AEU survey of principals shows Gonski making a difference but students need the full six years of funding

22 March 2017

Students who struggle with literacy and numeracy, or who have a disability or learning difficulty, will suffer the most if Malcolm Turnbull scraps Gonski funding after 2017, an AEU survey of principals has found.

The AEU’s State of Our Schools survey for 2017 found that 90 per cent of principals whose schools received Gonski funding reported it was making a ‘significant difference’ to their schools.

However only 19 per cent said the funding received so far was enough to meet the needs of all their students – and were concerned many students would continue to miss out if funding was stopped.

The survey results are being released in Canberra today as part of the arrival at Parliament House of the two ‘Gonski Buses’ which have spent the last three weeks visiting schools and communities across Australia.

AEU Federal President Correna Haythorpe will lead a delegation of principals and teachers at Parliament House to highlight the importance of Gonski funding.

Ms Haythorpe said the findings were proof Gonski needs-based funding was making a difference, but that schools needed the full six years of Gonski funding to support their students.

“Gonski funding is turning lives around and lifting results for students across Australia. We need the full six years of funding through to 2019 so every child who needs help at school can get it.

“The only reason Malcolm Turnbull ignores the evidence Gonski is working is because he does not care about students who have the greatest needs in our schools.

“His plan to stop Gonski at the end of this year will cost schools $3.8 billion in extra resources which are due to be delivered through the Gonski agreements.

“Malcolm Turnbull needs to tell us which students he wants to miss out on support at school.”

When the State of Our Schools survey asked public school principals which groups of students would miss out if Gonski funding was not continued in 2018 and 2019 they said:

  • Students who have fallen behind in literacy and/or numeracy (84% of principals named this group)
  • Students with a disability or learning difficulties (62% named this group)
  • Students who are disengaged or at risk of dropping out of school (43% named this group)
  • Students who need specialist support (27% named this group)
  • Gifted and Talented students (24% named this group)

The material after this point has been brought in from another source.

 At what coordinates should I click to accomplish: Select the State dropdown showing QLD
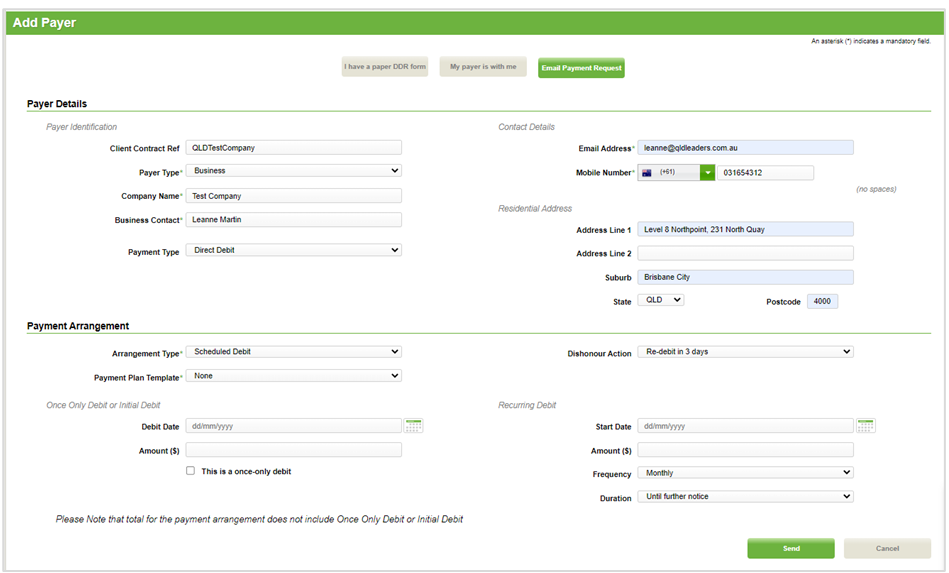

The survey, of 1428 principals across Australia, also found high class sizes, growing staff shortages in schools across Australia, and principals having difficulty filling maths, science and technology teaching positions.

Key findings include:

  • 67% of schools are receiving Gonski funding directly and 90% of those principals say it is making a significant difference. This figure rises to 94% of principals whose schools receive more than $200,000 in additional funding.
  • Only 19% of principals whose schools have received Gonski funding say it is enough to meet their needs.
  • The three main uses for Gonski funding are: extra student support staff, 54%, professional development for teachers, 51%, and extra specialist literacy and numeracy teachers or coaches, 47%.
  • 46% of principals say their schools are under-resourced or significantly under-resourced, while only 12 per cent say they are adequately-resourced.
  • 33% of classes are of 26 or more students, a slight increase on 32% in 2016.
  • A growing number of principals say their schools are suffering from staff shortages, a total of 51%, up from 37% in the 2016 survey.
  • 58% of principals say it is becoming harder to fill vacancies, while only 1 per cent say it is becoming easier. This is up from 48% in the 2016 survey.
  • Principals report the top three areas that are hardest to staff are: maths 59%, science 41%, technology 35%

“It is clear that a lack of resources, and shortages of staff, remain major issues for schools, ” Ms Haythorpe said.

“We are seeing schools doing fantastic things with the Gonski funding they have received so far, but about two thirds of the extra funding schools need is to be delivered in 2018 and 2019.

“Schools still don’t know how they will be funded after this year, because Malcolm Turnbull will not release any details of his proposed funding model.

“No state or territory government supports cuts to Gonski, and Malcolm Turnbull needs to listen to them and give our schools the resources they need.

“Anything less is failing our students.”